The ad then lays out its requirements for the type of people who can apply in explicit detail.

It states that those without formal education are welcome, as well as those who identify as being “D/deaf and/or disabled, neurodiverse, working-class, benefit class, criminal class and/or underclass, global majority* and/or migrant, [and] LGBTQ+.”

The theatre has now referred The Independent to a statement where they have apologised for the offence this has caused “in some quarters and we are currently reviewing its use.”

The theatre is on the hunt for a new CEO from the ‘working-class, benefit class, criminal class and/or underclass’ (Alamy)
The theatre is on the hunt for a new CEO from the ‘working-class, benefit class, criminal class and/or underclass’ (Alamy)

The ad stresses: “We are particularly keen to hear from Black and Global Majority people, and candidates who self-identify as disabled.”

It also adds that by “global majority” that “includes people of Black Caribbean, Black African, South Asian, East Asian, South East Asian, Middle Eastern, Arab, Latinx, Jewish, Romany and Irish Traveller heritage.”

The ad was subsequently posted to Twitter (X), where the majority of users criticised the theatre for insulting a host of minority groups with its language.

“I have never seen this expression about socio-economic diversity before,” one user wrote of the reference to a criminal and underclass.

“It’s in an advert for a job.

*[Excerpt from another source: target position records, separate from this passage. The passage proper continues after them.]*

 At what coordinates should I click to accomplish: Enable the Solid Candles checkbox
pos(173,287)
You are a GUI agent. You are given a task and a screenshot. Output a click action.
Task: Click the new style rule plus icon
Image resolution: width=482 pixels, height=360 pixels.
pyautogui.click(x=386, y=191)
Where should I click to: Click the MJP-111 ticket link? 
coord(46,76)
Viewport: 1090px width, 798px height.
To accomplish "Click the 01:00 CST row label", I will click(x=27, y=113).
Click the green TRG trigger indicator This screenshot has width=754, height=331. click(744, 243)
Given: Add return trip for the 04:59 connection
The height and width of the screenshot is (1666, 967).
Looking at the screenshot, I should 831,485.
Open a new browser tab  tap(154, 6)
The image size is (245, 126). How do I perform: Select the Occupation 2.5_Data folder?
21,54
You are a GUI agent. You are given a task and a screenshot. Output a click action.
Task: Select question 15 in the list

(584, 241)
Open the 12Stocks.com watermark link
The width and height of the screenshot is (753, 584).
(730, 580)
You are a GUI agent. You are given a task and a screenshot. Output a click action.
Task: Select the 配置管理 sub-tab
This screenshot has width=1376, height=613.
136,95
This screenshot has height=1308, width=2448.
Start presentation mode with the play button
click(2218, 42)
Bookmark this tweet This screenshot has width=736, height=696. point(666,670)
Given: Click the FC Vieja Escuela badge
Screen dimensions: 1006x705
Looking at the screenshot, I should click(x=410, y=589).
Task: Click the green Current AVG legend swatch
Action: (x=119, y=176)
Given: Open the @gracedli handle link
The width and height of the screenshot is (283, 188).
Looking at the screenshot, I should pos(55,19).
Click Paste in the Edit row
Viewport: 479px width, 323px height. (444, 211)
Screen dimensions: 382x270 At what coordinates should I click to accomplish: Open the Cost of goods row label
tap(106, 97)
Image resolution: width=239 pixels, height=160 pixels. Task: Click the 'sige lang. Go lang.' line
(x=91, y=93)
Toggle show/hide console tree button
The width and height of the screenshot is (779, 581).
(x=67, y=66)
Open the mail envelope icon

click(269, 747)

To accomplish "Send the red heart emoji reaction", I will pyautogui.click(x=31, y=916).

It seems insulting on many levels to many people.”

Reacting to the ad, another user wrote: “Wow! This whole advert has not been written well at all on so many levels.

“In trying to include everyone, they have managed to offend everyone with the wording. I would have loved to be a fly on the wall to hear how they came to this decision.”

“Would’ve been quicker just to say who they don’t want to apply…” joked a second while a third wrote: “Happy to commit a few minor non violent crimes if [it] allows me to join the ‘criminal class’ and be given a shot?”

A fourth Twitter user simply said: “The idea that someone could ‘identify as’ disabled is directly harmful as well as being horribly, incredibly offensive.”

The Camden People’s Theatre added in their statement about the issue: “There has recently been some concern raised around wording in our current advertisement for a new Artistic Director/Joint CEO.

“As the name suggests, Camden People’s Theatre takes access and inclusion really seriously. We constantly consult on and modify what we do and how we communicate to make sure we’re welcoming and accessible to as many people as possible - especially those who are excluded from the arts, more so now than ever.

“That’s the spirit in which this terminology was used - and we are not the only organisation to use it.

“We also warmly welcome the interest in arts and social inclusion that the reporting around this issue implies – and we hope to see it sustained. The conversation around access to and representation in the arts, and indeed in the media, is a vital one, and we’re committed to continue learning from and contributing to it.”